Verilen metin:
İlk
dakikasından son dakikasına kadar biz seyirciler için kelimenin tam anlamıyla
ef-sa-ne bir bölümdü. 14 bölümdür müthiş bir mücadele gösteriyordu Ertuğrul ve
arkadaşları. 15. Bölüm’de bütün meyveler toplandı. Bize de keyifle bu hasat
zamanını izlemek kaldı.
Pek direkt
bir örnek olmayacak ama, hani Firavun Nil Nehri'ni tersine akıtmak
için iddiaya tutuşmuştu da halkı önünde aciz duruma düşmemek için bütün
gece Hz. Musa’nın Allah'ına dua etmişti. Öyle yürekten istemişti ki, Allah Firavun'un duasını kabul etmişti.
Erkek adam o pelerinle dolaşır mı? Batman mısın sen!?
İşte El
Aziz’in de gerçeği arama haykırışlarına Mevlam kayıtsız kalamadı. O, her ne
kadar inanmak istediği şeyi onaylatmak için yalvarsa da gerçek tüm acımasızlığı
ile suratına çarpıldı. Zaten El Aziz dahi neye, ne sebeple inandığını unutmuştu.
İşi sadece inada bindirmişti. Yine de Mevlam geri çevirmedi onu. Ona da Halime’yi
sevse dahi Ertuğrul’la aralarından çekilmekten başka yapacak bir şey kalmadı.
Bir mektupla da olanca oyunu darmadağın etti.
Elma Kurdu
yine iş başındaydı. Zaten Gündoğdu’yu hatunu darladıkça darlıyor, bir ikinci
Selcan da Elma Kurdu oldu başına. Süleyman Şah hakkında söylediklerini geçtim,
çocuğun düşmesini dahi Ertuğrul’a yamamaya çalıştı ya pes diyorum! Tam bu
noktada resmen midem bulandı. Elma Kurdu’nun oyunlarından değil, ona hesap
soran Gündoğdu’nun giderek sessizleşmesini içim almadı. Ona yakışmadı...
Hazır Gündoğdu’yu
susturmayı becerdi ya, oradan aldığı gazla Süleyman Şah’ın karşısına da dikildi.
İsyan ilanı sayılabilecek şeyler söyledi. Resmen gemileri yaktı. Bu böyle
gitmezmiş! Oysa Süleyman Şah’ın kılıcının hala ne kadar keskin olduğunu
anlayalı çok olmadı. Yine de akacak kan damarda durmayacak işte... Dışarı
çıkmak için fıkır fıkır kaynıyor.

Görevler ve alıştırmalar:
[A] Verilen metindeki "Bize de keyifle bu hasat zamanını izlemek kaldı." cümlesini İngilizceye çevirin.
[B] Kayıtlarda "You are a computer-use agent. This" ifadesini içeren satır ile "[x=540, y=1014]" ifadesini içeren satır arasındaki satırları, bu iki satır da dahil olmak üzere aynen tekrar yazın. Resimleri cevaba almayın.
Metin ile aşağıdaki kayıtlar arasında hiçbir bağlantı yoktur.

Çıkarılan veriler:

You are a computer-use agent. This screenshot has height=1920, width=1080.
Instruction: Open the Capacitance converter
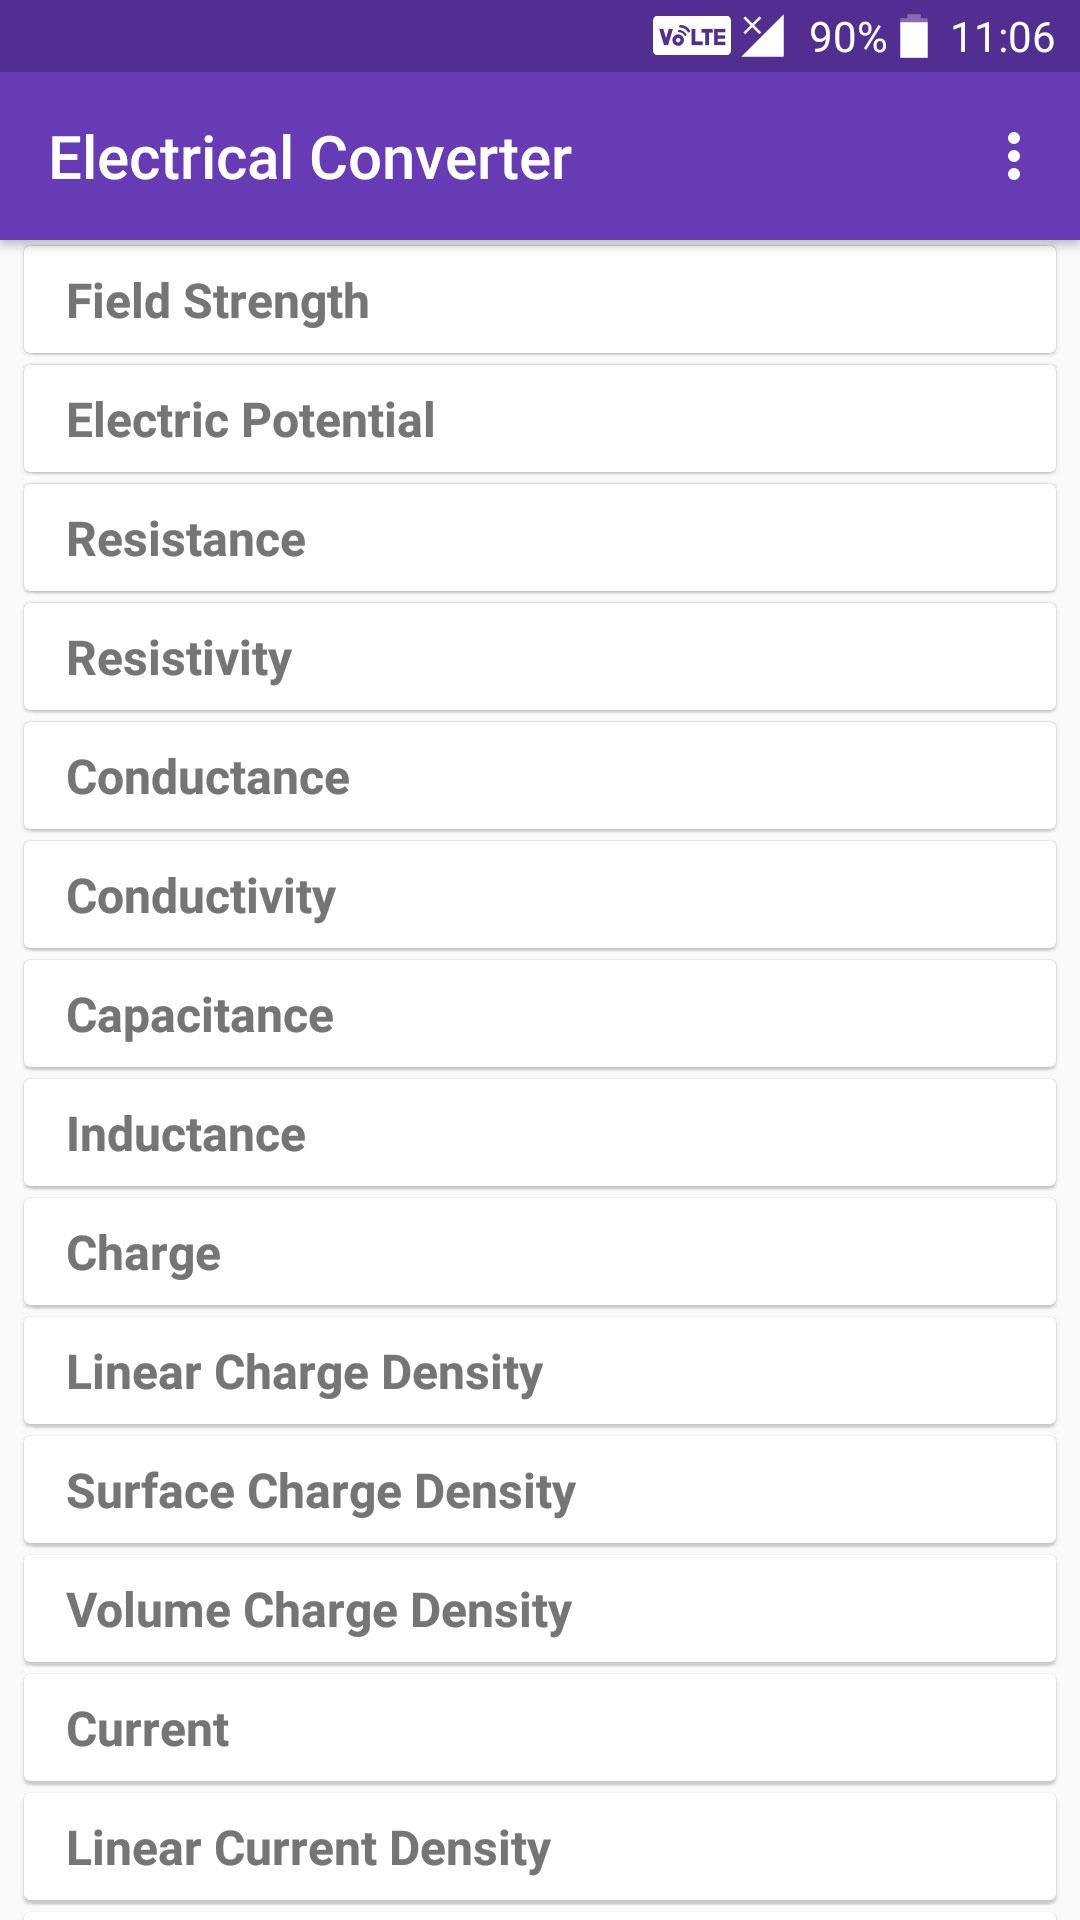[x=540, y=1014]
==
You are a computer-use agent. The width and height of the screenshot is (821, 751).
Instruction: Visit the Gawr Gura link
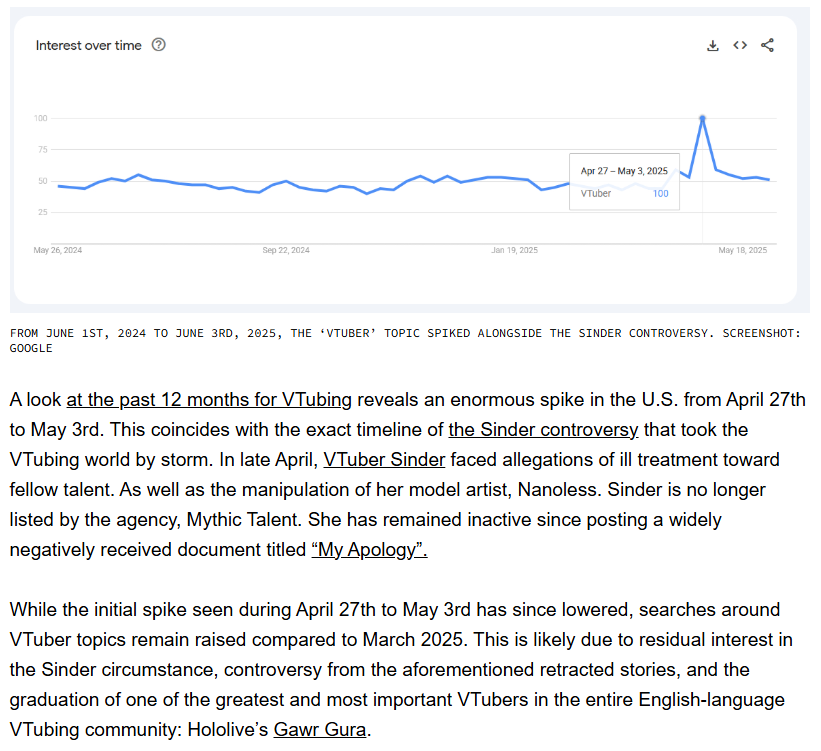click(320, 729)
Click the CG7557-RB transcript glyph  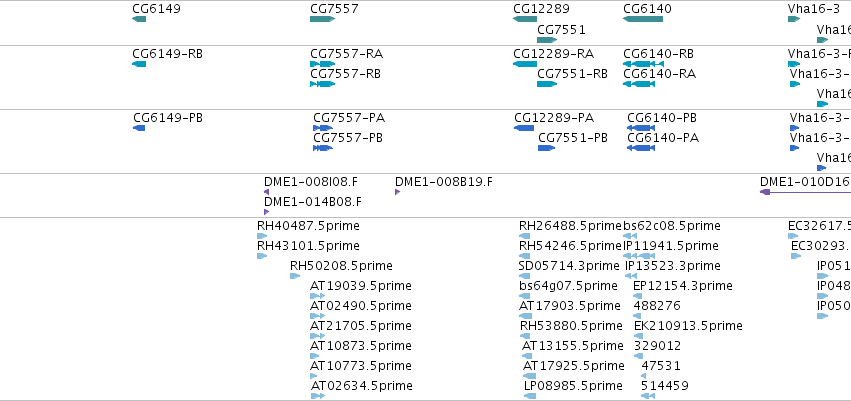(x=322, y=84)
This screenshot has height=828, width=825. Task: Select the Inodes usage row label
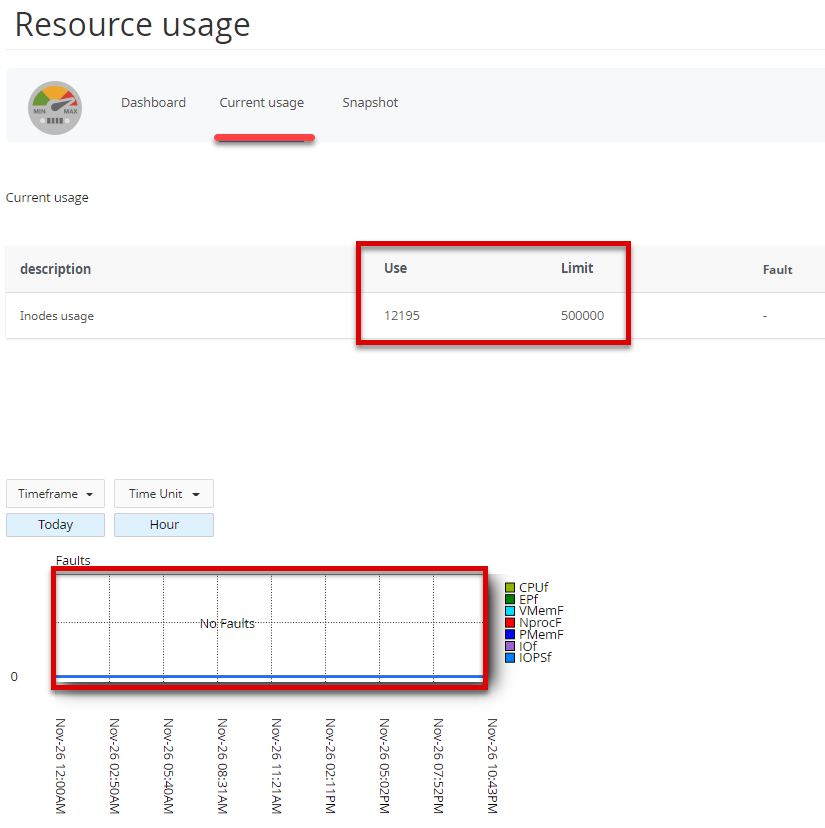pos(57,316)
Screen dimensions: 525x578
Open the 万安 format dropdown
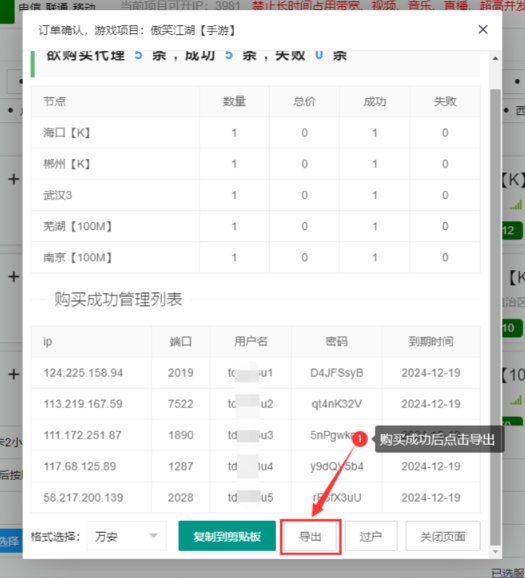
...
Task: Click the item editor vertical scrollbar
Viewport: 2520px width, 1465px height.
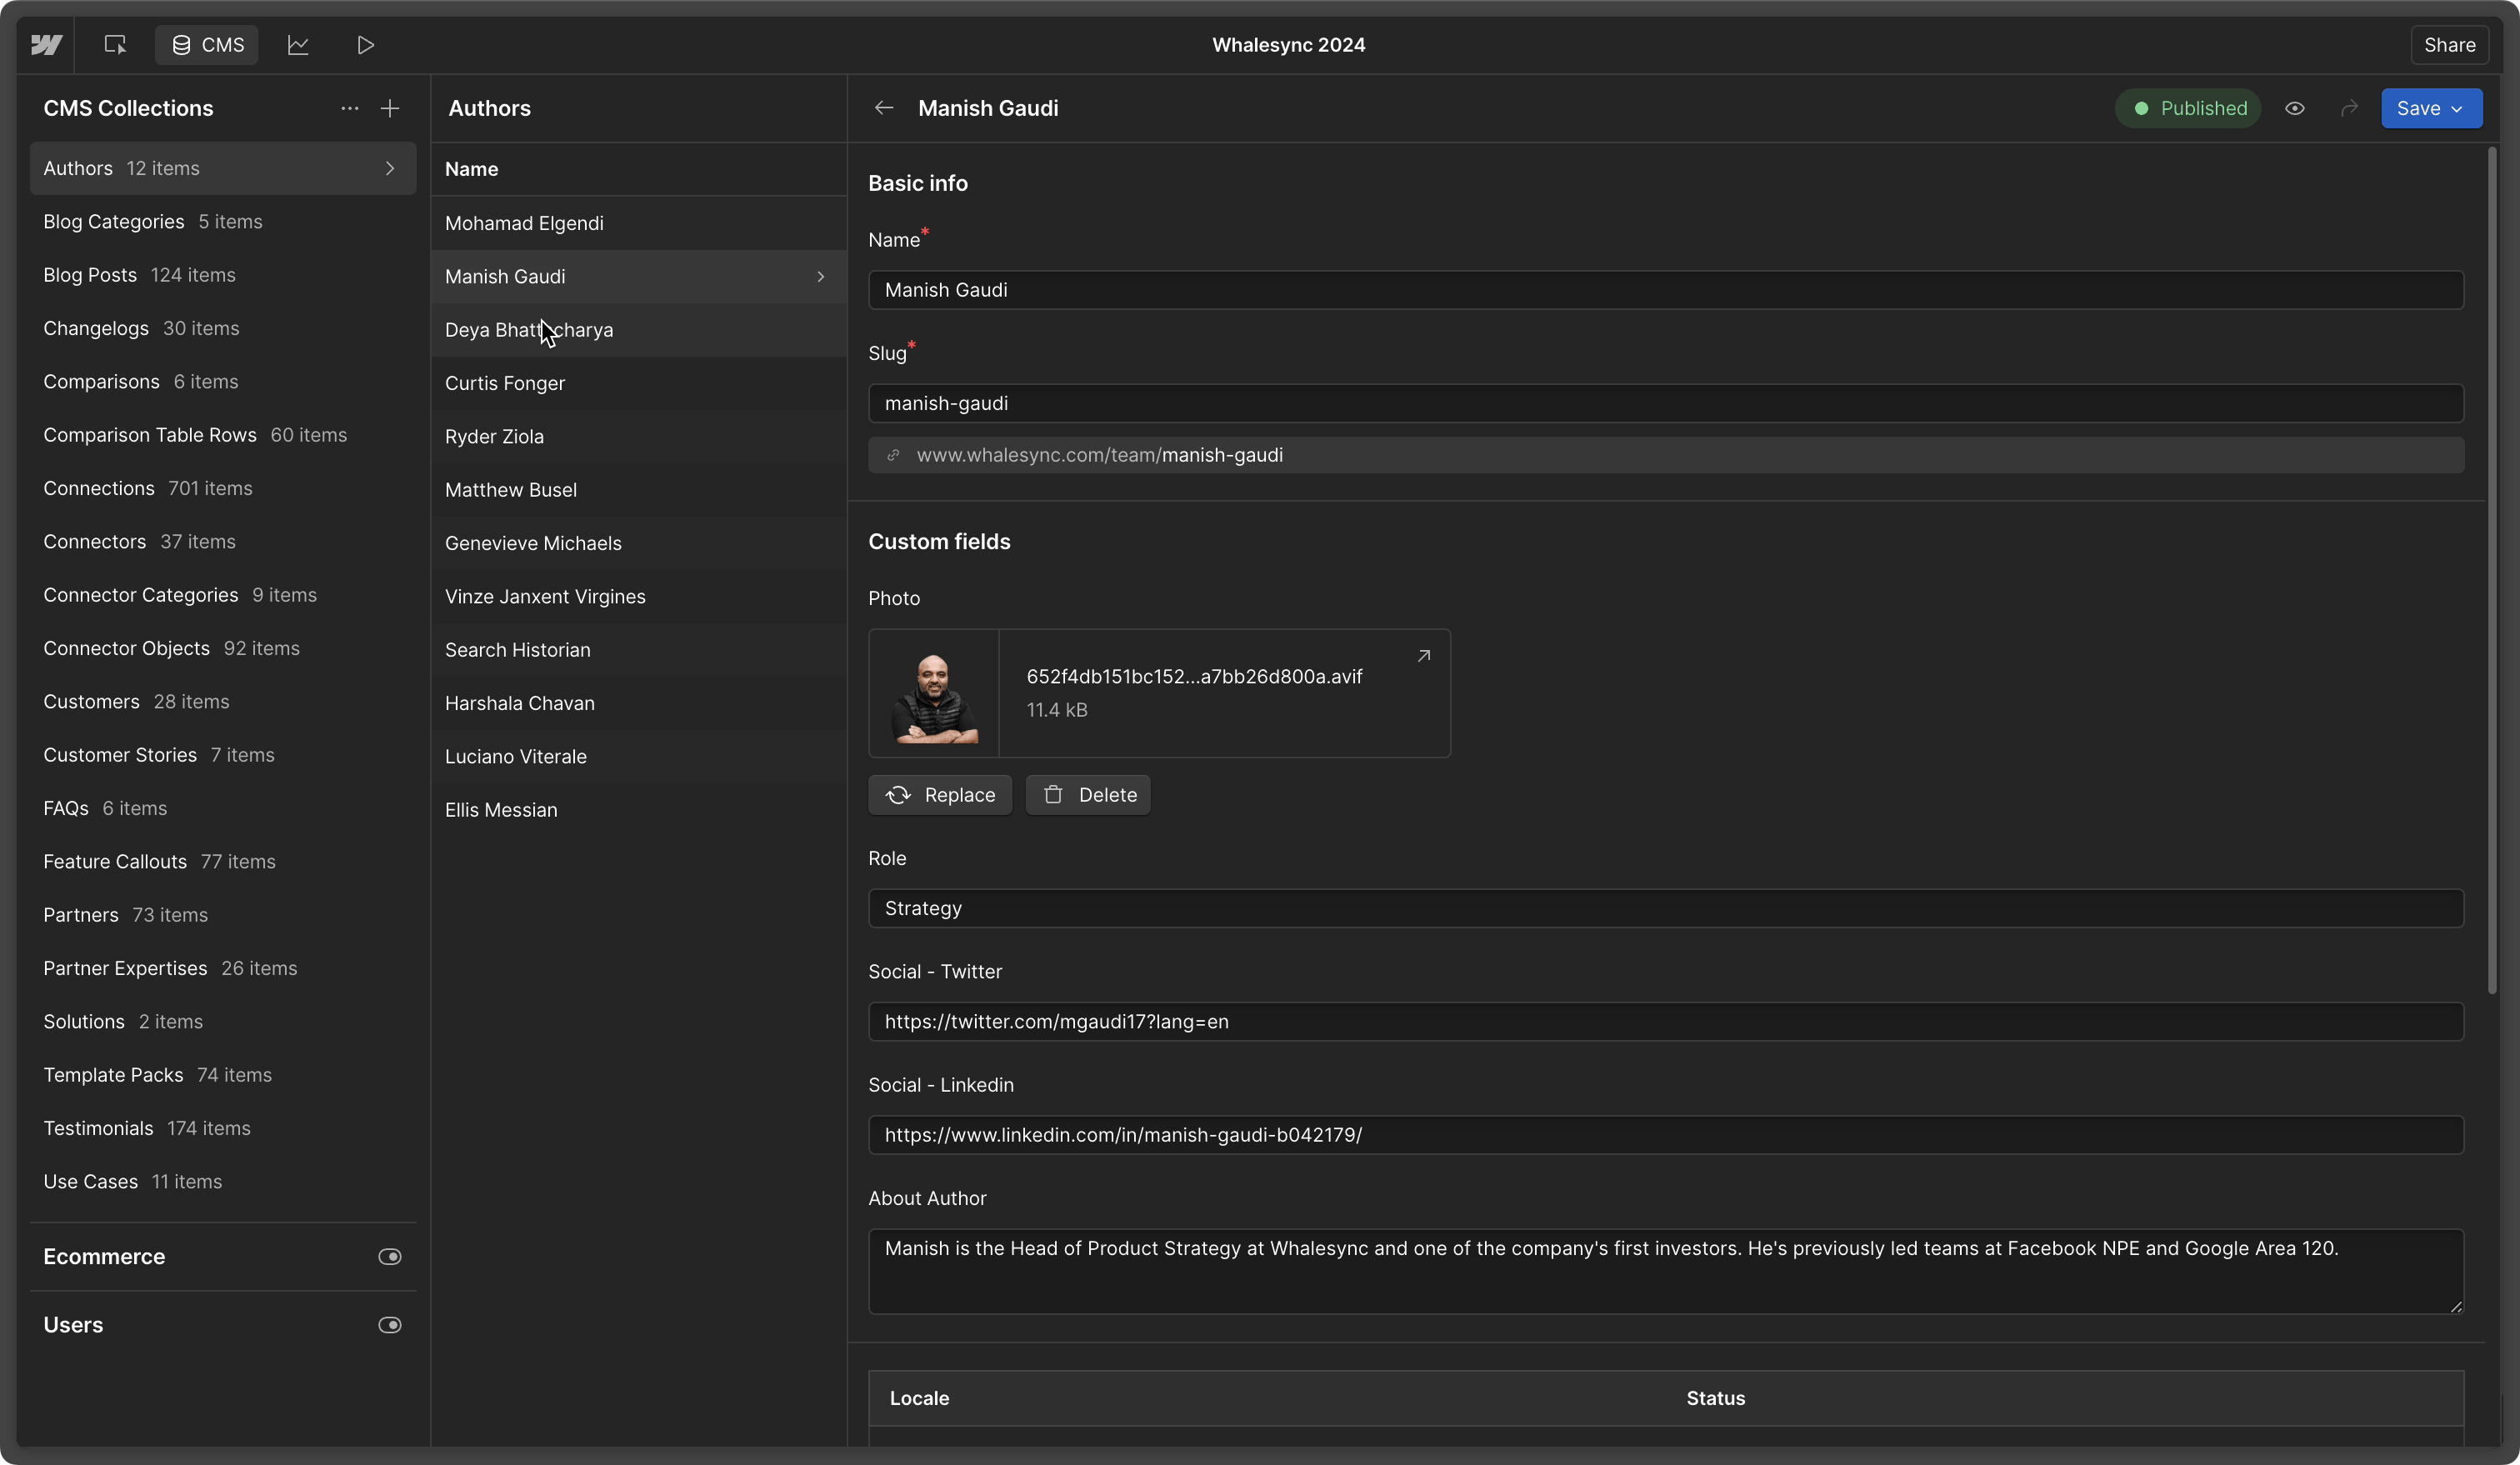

Çözümler:
[A] All that was left for us was to enjoy watching this harvest time.

[B]
You are a computer-use agent. This screenshot has height=1920, width=1080.
Instruction: Open the Capacitance converter
[x=540, y=1014]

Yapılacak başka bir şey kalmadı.